Whether this kind of initiative would ever obtain approval in Tennessee is less than clear, but many aspects of what drove this result in Washington are equally true in my state.  It is undeniable that Tennessee also has too many lawyers on the one hand and not enough services being delivered to people in need of legal help on the other. Our Supreme Court has pushed and pushed access to justice and increasing pro bono participation as its primary initiatives for several years now.  (In fact, so much so, that if you surveyed lawyers around the state of Tennessee, you’d likely hear some real sniping and disenchantment about what some feel is browbeating at this point.)  Yet, the justice gap in Tennessee is still very, very real.

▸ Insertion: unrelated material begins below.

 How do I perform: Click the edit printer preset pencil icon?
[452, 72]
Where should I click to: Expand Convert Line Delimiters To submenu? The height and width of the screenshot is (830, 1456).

Perhaps the most revealing news is the statement that California, Oregon, Colorado, and New Mexico may already be exploring following Washington’s lead.  It is difficult to argue, in a vacuum, that the imposition of the lawyer ethics rules on LLLTs wouldn’t be just as likely to provide significant protections to clients as the imposition of those rules on lawyers is.  As the piece reveals, most of the new LLLTs in Washington are people who were serving as paralegals – a group we already count on to some extent to be expected to be able to comport their conduct with the professional obligations of lawyers (or else, we couldn’t really justify a rule such as RPC 5.3).

Perhaps more importantly, from a practical perspective, it seems hard to believe that those clients — who otherwise end up adrift on their own trying to handle their own legal needs — wouldn’t consider it to be a risk well worth undertaking to pay lower fees for the services and take their chances that the equivalent of nurse practitioners can provide them with competent services at least as ethically as many lawyers would do.